Enfrentando dificuldades técnicas como a inexistência de material impresso ou arquivos que permitissem o levantamento da vida sindical no ano de 1981 - e outras políticas - as entrevistas com Shigeaki Ueki, então presidente da Petrobrás, eram alternadas com as dos trabalhadores, e o ideal seria a organização de debates ao vivo - os pesquisadores recuperaram os últimos dez anos do sindicato.

"Reconstruir o passado é sempre vê-lo com outros olhos" mas, neste caso, os "outros olhos" são, em boa parte, os olhos mudados dos protagonistas do passado. A equipe de pesquisadores constituiu grupos de militantes que conversavam sobre os acontecimentos de que participaram de uma forma ou de outra. A esses colóquios, que serviam para descortinar, aos poucos, as várias tendências do mesmo sindicalismo, somaram-se como suporte as informações colhidas em O petroleiro, veículo oficial do sindicato, e na imprensa em geral.

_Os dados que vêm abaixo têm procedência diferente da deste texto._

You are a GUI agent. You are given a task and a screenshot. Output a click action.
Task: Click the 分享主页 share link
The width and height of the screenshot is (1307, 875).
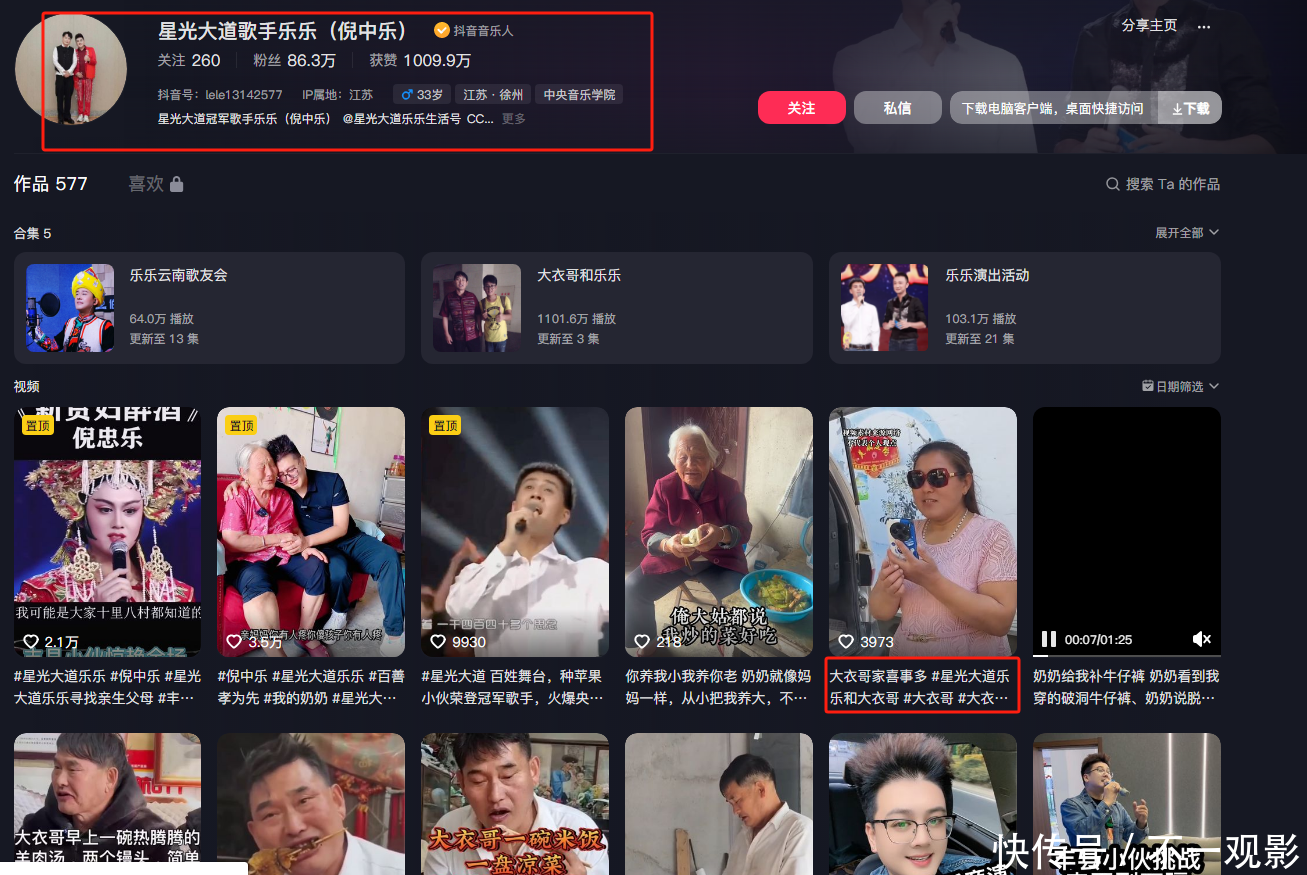click(x=1149, y=26)

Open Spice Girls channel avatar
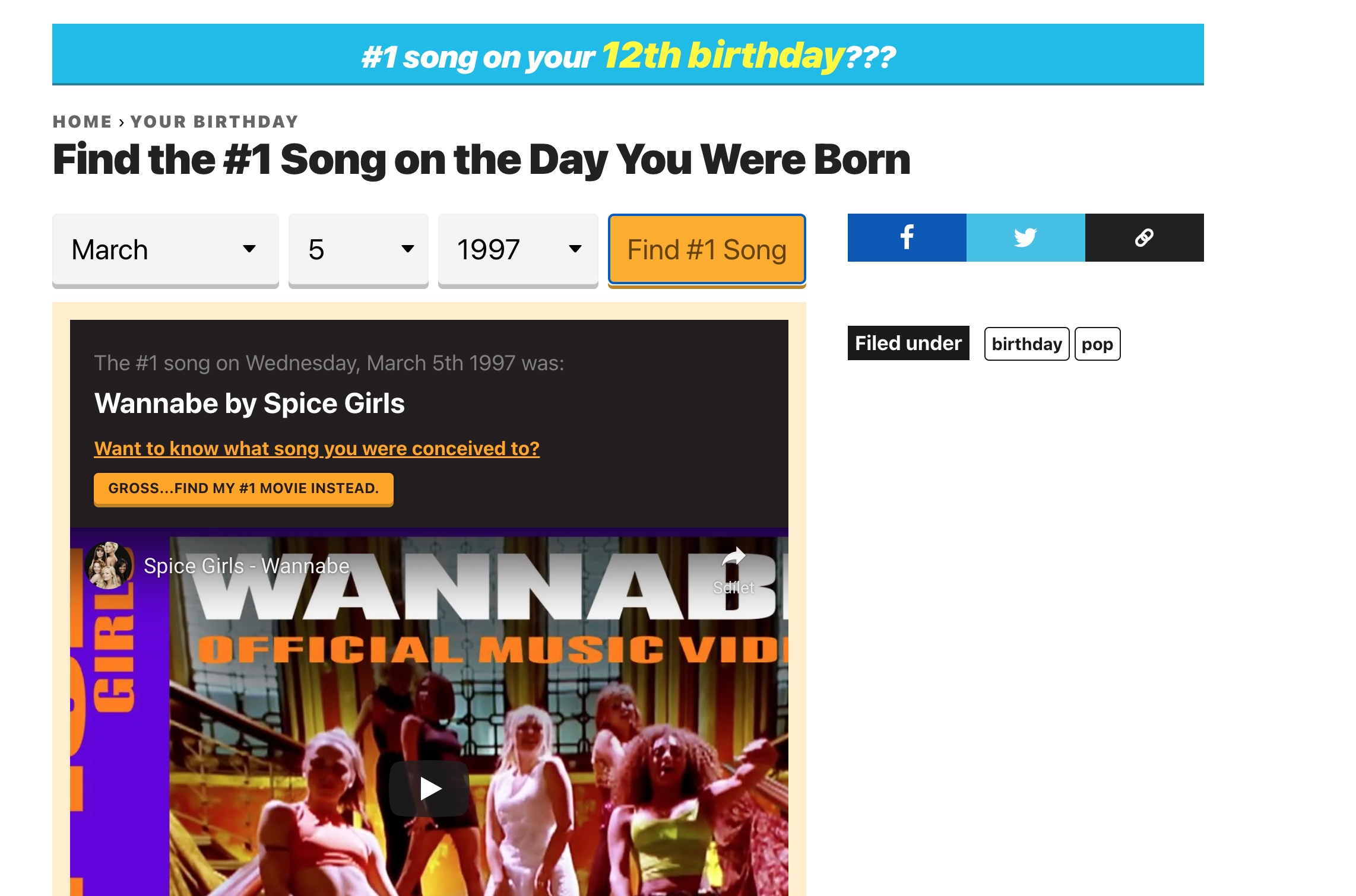pyautogui.click(x=108, y=565)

O leitor mais chato, como é o caso deste resenhista, vai se ressentir da ausência de índices (onomástico, entre eles). Terá, com certeza, outras broncas. Algumas fotos que enfeitam o volume (quatro, ao todo) não se fazem acompanhar de legendas. Não se sabe quem (a não ser pelo bigode de Bittar), não se sabe quando e nem onde. Falta também uma exposição mais transparente sobre a condução da pesquisa: quantas pessoas foram entrevistadas e em que data.

Os mais curiosos vão se perguntar: de quem são todos os depoimentos que figuram entre as aspas ao longo do texto? Inútil. A metodologia adotada por Vinícius Caldeira Brant pauta-se por resguardar a identidade dos entrevistados.

Ex-presidente da UNE (gestão 61-62), Vinícius foi fundador do PT e da CUT. Seu engajamento na luta contra o regime militar o levou à prisão - da qual saiu, no início dos anos 70, para integrar o quadro seleto de pesquisadores do Cebrap. Ex-presidente da Associação dos Sociólogos de São Paulo, fundador e primeiro presidente do sindicato da categoria, soube aliar o comprometimento político ao rigor sociológico. Paulínia: petróleo e política é uma prova disso.

Em mais de um trecho do livro, nota-se o embate entre o basismo e o vanguardismo, "Vai chegar o dia em que vai ser todo mundo professor. Daí está bom", diz um militante consolando-se da incômoda tarefa de ter que dizer à massa o que é ou não é melhor para ela. Até hoje, nem PT nem CUT resolveram esta questão, assim como não resolveram o que fazer entre o estatismo inerte (corporativismo irrefletido) e a defesa intransigente da democracia (que pode perfeitamente incluir o desmantelamento de certos aparatos estatais). Em tudo isso, o livro não pretende jogar muitas luzes; não é teórico, afinal; mas ajuda a encarar as dimensões da escuridão.

Eugênio Bucci é editor de Teoria & Debate.